• _WHAT YOU HAVE TO DO_
Pick out each line of the records that contains the word "screenshot", and copy those lines in full.

• _RECORDS SHOWN_

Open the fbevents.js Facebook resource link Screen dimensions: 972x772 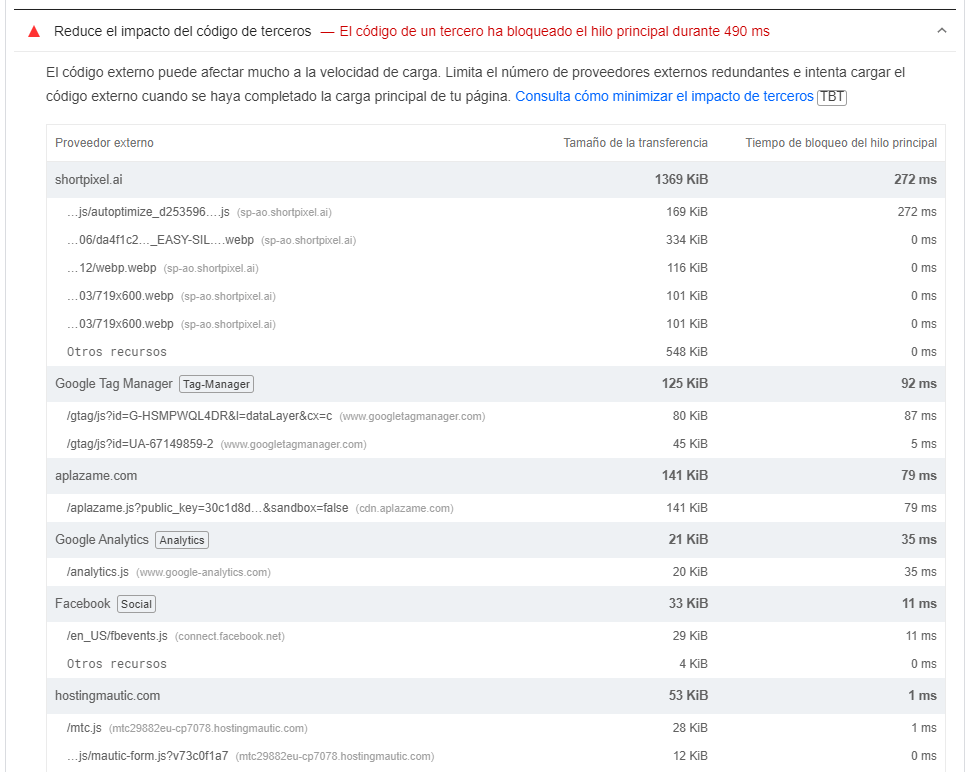(117, 636)
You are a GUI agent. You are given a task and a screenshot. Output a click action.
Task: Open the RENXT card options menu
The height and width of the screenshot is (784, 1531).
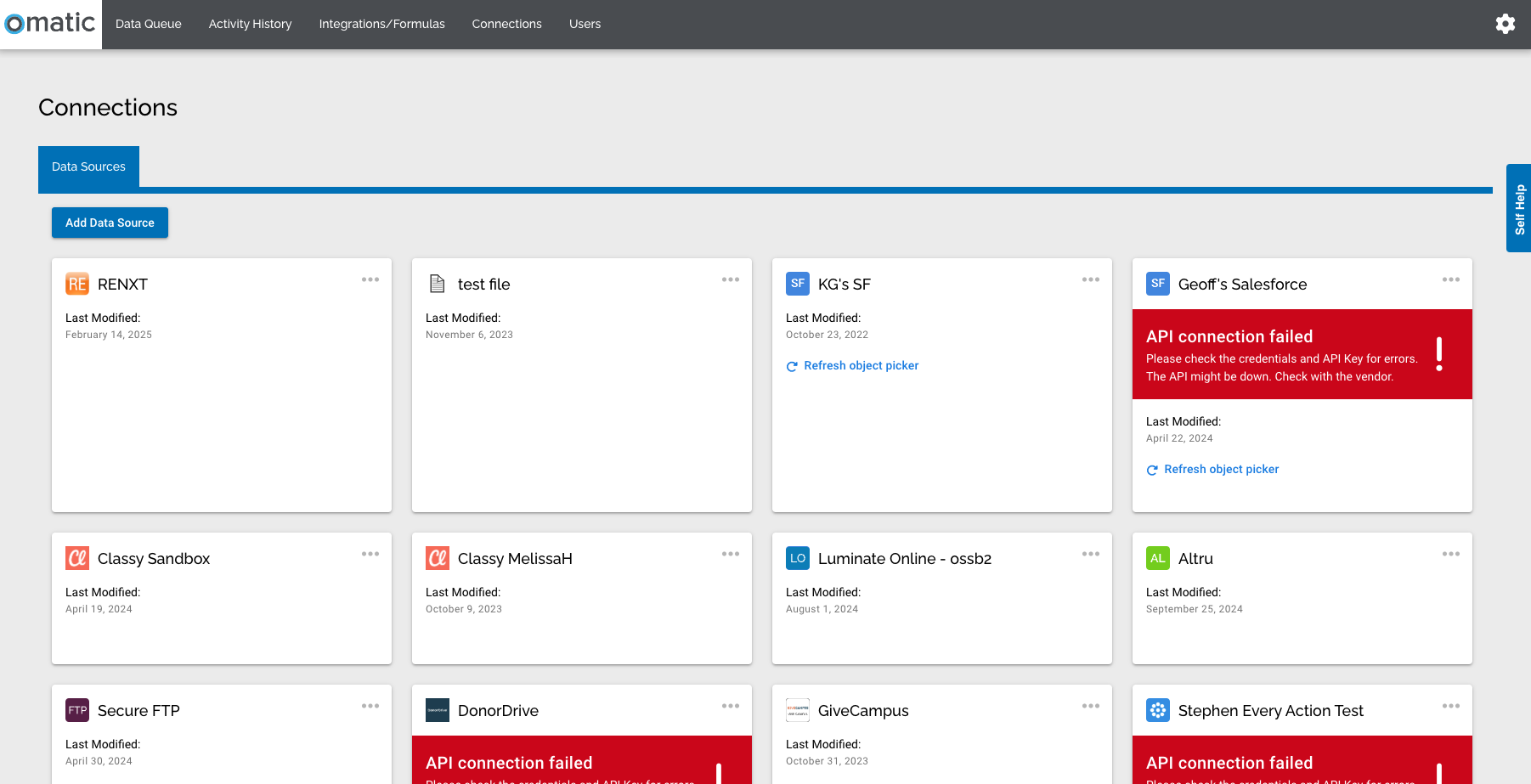370,279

• _TASK SOLUTION_
You are a GUI agent. You are given a task and a screenshot. Output a click action.
The height and width of the screenshot is (784, 1531).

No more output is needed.